== The request ==
Copy the material below line for line, with every character kept as it is.

== Data listing ==
▬▬▬▬▬▬
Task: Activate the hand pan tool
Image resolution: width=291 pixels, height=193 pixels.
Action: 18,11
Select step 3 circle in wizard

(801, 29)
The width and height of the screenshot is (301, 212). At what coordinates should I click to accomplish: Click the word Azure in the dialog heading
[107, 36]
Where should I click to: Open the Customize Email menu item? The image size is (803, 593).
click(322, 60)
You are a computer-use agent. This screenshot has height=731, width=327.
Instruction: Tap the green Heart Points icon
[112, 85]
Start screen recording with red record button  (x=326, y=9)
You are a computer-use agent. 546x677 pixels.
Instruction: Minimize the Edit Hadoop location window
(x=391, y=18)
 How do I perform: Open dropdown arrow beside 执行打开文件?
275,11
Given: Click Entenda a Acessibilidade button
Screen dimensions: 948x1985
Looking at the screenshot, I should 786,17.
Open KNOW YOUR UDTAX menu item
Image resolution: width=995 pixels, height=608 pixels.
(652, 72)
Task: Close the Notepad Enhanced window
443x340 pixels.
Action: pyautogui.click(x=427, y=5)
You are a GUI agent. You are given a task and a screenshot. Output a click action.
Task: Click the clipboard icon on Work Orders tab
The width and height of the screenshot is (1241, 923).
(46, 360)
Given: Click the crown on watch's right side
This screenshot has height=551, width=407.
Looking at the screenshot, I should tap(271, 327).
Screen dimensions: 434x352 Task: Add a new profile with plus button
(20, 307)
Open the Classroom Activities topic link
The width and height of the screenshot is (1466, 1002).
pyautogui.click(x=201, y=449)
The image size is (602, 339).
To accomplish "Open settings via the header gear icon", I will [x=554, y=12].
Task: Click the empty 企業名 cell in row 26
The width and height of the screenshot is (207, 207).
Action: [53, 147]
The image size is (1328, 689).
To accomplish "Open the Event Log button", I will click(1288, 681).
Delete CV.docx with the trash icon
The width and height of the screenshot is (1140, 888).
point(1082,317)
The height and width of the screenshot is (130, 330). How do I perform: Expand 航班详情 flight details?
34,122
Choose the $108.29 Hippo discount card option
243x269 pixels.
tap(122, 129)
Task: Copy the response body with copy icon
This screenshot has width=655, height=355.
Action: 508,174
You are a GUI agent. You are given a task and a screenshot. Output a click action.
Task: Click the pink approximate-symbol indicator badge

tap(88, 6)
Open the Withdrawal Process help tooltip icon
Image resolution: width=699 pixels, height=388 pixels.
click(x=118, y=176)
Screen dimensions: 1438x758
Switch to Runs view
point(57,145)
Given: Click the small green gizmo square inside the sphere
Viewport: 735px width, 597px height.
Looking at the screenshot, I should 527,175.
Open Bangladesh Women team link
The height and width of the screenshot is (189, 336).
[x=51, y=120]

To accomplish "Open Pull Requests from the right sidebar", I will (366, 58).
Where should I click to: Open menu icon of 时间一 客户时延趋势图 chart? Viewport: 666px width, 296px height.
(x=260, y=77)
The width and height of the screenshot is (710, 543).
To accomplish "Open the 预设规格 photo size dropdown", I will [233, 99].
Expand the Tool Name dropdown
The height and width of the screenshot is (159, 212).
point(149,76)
▬▬▬▬▬▬
== Response for this exercise ==
Task: Activate the hand pan tool
Image resolution: width=291 pixels, height=193 pixels.
Action: 18,11
Select step 3 circle in wizard

(801, 29)
The width and height of the screenshot is (301, 212). At what coordinates should I click to accomplish: Click the word Azure in the dialog heading
[107, 36]
Where should I click to: Open the Customize Email menu item? The image size is (803, 593).
click(322, 60)
You are a computer-use agent. This screenshot has height=731, width=327.
Instruction: Tap the green Heart Points icon
[112, 85]
Start screen recording with red record button  (x=326, y=9)
You are a computer-use agent. 546x677 pixels.
Instruction: Minimize the Edit Hadoop location window
(x=391, y=18)
 How do I perform: Open dropdown arrow beside 执行打开文件?
275,11
Given: Click Entenda a Acessibilidade button
Screen dimensions: 948x1985
Looking at the screenshot, I should 786,17.
Open KNOW YOUR UDTAX menu item
Image resolution: width=995 pixels, height=608 pixels.
(652, 72)
Task: Close the Notepad Enhanced window
443x340 pixels.
Action: pyautogui.click(x=427, y=5)
You are a GUI agent. You are given a task and a screenshot. Output a click action.
Task: Click the clipboard icon on Work Orders tab
The width and height of the screenshot is (1241, 923).
(46, 360)
Given: Click the crown on watch's right side
This screenshot has height=551, width=407.
Looking at the screenshot, I should tap(271, 327).
Screen dimensions: 434x352 Task: Add a new profile with plus button
(20, 307)
Open the Classroom Activities topic link
The width and height of the screenshot is (1466, 1002).
pyautogui.click(x=201, y=449)
The image size is (602, 339).
To accomplish "Open settings via the header gear icon", I will [x=554, y=12].
Task: Click the empty 企業名 cell in row 26
The width and height of the screenshot is (207, 207).
Action: [53, 147]
The image size is (1328, 689).
To accomplish "Open the Event Log button", I will click(1288, 681).
Delete CV.docx with the trash icon
The width and height of the screenshot is (1140, 888).
point(1082,317)
The height and width of the screenshot is (130, 330). How do I perform: Expand 航班详情 flight details?
34,122
Choose the $108.29 Hippo discount card option
243x269 pixels.
tap(122, 129)
Task: Copy the response body with copy icon
This screenshot has width=655, height=355.
Action: 508,174
You are a GUI agent. You are given a task and a screenshot. Output a click action.
Task: Click the pink approximate-symbol indicator badge

tap(88, 6)
Open the Withdrawal Process help tooltip icon
Image resolution: width=699 pixels, height=388 pixels.
click(x=118, y=176)
Screen dimensions: 1438x758
Switch to Runs view
point(57,145)
Given: Click the small green gizmo square inside the sphere
Viewport: 735px width, 597px height.
Looking at the screenshot, I should 527,175.
Open Bangladesh Women team link
The height and width of the screenshot is (189, 336).
[x=51, y=120]

To accomplish "Open Pull Requests from the right sidebar", I will (366, 58).
Where should I click to: Open menu icon of 时间一 客户时延趋势图 chart? Viewport: 666px width, 296px height.
(x=260, y=77)
The width and height of the screenshot is (710, 543).
To accomplish "Open the 预设规格 photo size dropdown", I will [233, 99].
Expand the Tool Name dropdown
The height and width of the screenshot is (159, 212).
point(149,76)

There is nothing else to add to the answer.